Another quote points out the whole issue of due process:

Ars: I was speaking with Rep. Zoe Lofgren (D-CA) about this several weeks ago, and she was very sharp on the “due process” issue. She argued that what was going on with ICE takedowns right now were a travesty of justice and probably illegal, in part because of the seize-first-ask-questions-later approach. But it sounds like you're more open to notification and a chance to respond before some of this blacklisting takes effect.

Castro: Sure. I think there's a couple things to keep in mind. You might want to act so swiftly on some sites that you don't notify them. For example, a site like WatchSeason5Episode2ofDexter.tv, which appears right after the show airs. A reasonable process would say that someone in law enforcement can look at the site, talk to the content owner, and agree that it is an infringing site. Maybe they can take that one down in real-time.

Something else that may be a little more ambiguous might have a 72-hour notice, where the site could come back and possibly provide evidence that what happened was incorrect.
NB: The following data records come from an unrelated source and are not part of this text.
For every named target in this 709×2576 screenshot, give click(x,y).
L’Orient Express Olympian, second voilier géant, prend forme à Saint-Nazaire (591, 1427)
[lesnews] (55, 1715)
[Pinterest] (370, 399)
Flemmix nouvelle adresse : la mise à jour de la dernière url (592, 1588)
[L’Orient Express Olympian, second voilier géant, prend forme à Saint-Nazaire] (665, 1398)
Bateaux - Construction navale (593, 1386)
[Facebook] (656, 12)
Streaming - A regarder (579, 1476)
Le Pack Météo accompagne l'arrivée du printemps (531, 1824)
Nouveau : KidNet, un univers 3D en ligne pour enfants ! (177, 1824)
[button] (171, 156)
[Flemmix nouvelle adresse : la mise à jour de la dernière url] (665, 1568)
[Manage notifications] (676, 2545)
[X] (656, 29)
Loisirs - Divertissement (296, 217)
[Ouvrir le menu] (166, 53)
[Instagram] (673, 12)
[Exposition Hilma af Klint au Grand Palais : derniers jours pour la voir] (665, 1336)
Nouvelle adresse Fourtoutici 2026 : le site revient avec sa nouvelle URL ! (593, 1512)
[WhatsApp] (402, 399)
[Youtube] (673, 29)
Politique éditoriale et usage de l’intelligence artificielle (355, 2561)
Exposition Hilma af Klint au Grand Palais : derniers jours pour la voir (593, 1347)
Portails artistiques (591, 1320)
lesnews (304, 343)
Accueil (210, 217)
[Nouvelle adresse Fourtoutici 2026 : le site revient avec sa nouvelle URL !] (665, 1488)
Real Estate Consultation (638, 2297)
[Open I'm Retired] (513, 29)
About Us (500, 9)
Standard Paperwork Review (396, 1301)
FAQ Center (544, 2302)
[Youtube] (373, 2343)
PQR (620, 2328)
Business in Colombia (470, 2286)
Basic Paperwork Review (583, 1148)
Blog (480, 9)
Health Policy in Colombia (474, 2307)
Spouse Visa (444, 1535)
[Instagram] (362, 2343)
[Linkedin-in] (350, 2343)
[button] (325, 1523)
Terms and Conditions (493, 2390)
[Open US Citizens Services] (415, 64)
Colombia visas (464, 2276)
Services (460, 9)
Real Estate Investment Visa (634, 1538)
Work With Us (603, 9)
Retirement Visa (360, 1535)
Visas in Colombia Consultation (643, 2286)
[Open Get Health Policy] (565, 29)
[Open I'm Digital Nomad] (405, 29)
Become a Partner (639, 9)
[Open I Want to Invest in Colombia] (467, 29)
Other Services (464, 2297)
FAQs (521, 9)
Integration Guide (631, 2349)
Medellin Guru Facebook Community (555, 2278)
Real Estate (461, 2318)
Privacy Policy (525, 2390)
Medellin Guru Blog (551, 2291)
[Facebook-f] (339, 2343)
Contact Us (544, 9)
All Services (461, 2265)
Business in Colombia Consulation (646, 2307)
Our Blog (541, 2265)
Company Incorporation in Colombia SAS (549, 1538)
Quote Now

Remember, of all the sites that ICE has taken down so far, no one has come back and said, "I really wasn't an infringing site," with that one exception.

Ars: Sure, but isn't that a bit like saying, "We took down all of these allegedly infringing sites and none of the foreign operators behind them hired an expensive US lawyer to get their domain name back, so they must agree with what we did"?

Castro: If my site was taken down illegally by the federal government, I would complain very loudly. And we haven't heard that from the ones who were taken down. I think they know they were engaging in illegal activity, and some people have said they've stopped.

You can read the entire interview here. It offers glimpse of how the U.S. government feels about dealing with piracy and none of it is sugar coated.


Comments

Re: ITIF's Daniel Castro on the Combating Online ...

I take issue with his attitude towards his ideal approach. It seems to me he's saying the equivalent of "It doesn't matter that these people are denied due process, because they were doing something illegal anyway."

Re: ITIF's Daniel Castro on the Combating Online ...

Pirates: Make 'em all walk the plank. Yaaarrrr.

"Power means nothing without honor and pride."

http://grifsgamereviews.blogspot.com My video game review site.

Re: ITIF's Daniel Castro on the Combating Online ...

Modern government...pretending to govern since....the 50s?


I have a dream, break the chains of copy right oppression! http://zippydsmlee.wordpress.com/2010/05/21/cigital-disobedience/


Copyright infringement is nothing more than civil disobedience to a bad set of laws. Let's renegotiate them.

---

http://zippydsm.deviantart.com/

Re: ITIF's Daniel Castro on the Combating Online ...

To the best of my knowledge, the government hasn't actually taken any sites down, just domains.  The sites are still there.

Yet another anti-piracy campaign that doesn't actually DO anything.

Re: ITIF's Daniel Castro on the Combating Online ...

I heard the IP addresses still work!

-Greevar

-Greevar

"Paste superficially profound, but utterly meaningless quotation here."